Although teaching five children could get hectic, it fostered mutual support.
“Every now and then, I would walk into the schoolroom, and my older daughter would be helping my little one with math, or my older daughter would be reading to a little one who was distracting me while I was working with one of the other children,” Pruitt said.
Contrary to homeschooling misconceptions, they still got involved in clubs and sports.
The Homeschool Athletic Association allowed them to compete against Hockaday, Greenhill, Trinity Christian, and St. Mark’s. Her two sons became Eagle Scouts. Her daughters were elected representatives of the Youth and Government program and supported philanthropic efforts through the National Charity League.
All earned academic scholarships and, having taken AP and dual credit classes, started at Harding University, a Christian liberal arts school in Arkansas, with 4.0 GPAs and over 30 hours of college credit.

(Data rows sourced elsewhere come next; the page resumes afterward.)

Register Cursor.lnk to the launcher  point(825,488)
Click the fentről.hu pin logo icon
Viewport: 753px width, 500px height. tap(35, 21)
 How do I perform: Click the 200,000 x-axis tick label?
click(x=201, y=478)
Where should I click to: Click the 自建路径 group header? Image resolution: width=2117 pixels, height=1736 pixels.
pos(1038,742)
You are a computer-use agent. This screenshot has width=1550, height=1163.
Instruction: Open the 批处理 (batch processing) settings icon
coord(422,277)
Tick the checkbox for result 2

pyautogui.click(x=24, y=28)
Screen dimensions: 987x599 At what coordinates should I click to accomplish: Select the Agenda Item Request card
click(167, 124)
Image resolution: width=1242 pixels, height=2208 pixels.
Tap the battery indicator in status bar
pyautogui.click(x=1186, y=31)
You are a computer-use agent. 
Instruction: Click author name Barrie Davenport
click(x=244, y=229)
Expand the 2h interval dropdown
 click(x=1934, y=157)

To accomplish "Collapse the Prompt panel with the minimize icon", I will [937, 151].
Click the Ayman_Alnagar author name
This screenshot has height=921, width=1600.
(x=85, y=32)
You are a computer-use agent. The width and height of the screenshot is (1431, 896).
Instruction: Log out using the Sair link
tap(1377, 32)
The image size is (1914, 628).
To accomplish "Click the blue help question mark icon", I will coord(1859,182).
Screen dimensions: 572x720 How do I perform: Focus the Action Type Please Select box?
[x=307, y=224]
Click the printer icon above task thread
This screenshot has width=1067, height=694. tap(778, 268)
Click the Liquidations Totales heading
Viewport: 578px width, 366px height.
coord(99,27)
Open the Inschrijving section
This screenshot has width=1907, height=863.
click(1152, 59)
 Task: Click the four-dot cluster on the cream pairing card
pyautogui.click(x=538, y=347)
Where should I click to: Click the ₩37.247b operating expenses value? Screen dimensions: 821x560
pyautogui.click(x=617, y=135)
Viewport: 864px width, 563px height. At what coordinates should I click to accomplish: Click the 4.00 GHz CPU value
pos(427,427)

Austin, 29, is a professional pianist. Taylor, 27, is halfway through medical school at UT Southwestern. Chandler, 24, is in her second year of dental school at The University of Texas School of Dentistry at Houston. Stanton, 20, an accounting major, also plans on going to dental school. The youngest, Sterling, 18, plans to attend medical school.
Pruitt said she feels “a deep sense of satisfaction and pride” and plans to help other parents in their homeschooling journeys.
According to the Texas Homeschool Coalition, more than 300,000 Texas children are homeschooled, with a 7% annual growth rate.
Her advice? Take homeschooling one school year at a time, not being afraid to seek help along the way from the available resources and parents who are going through a similar process.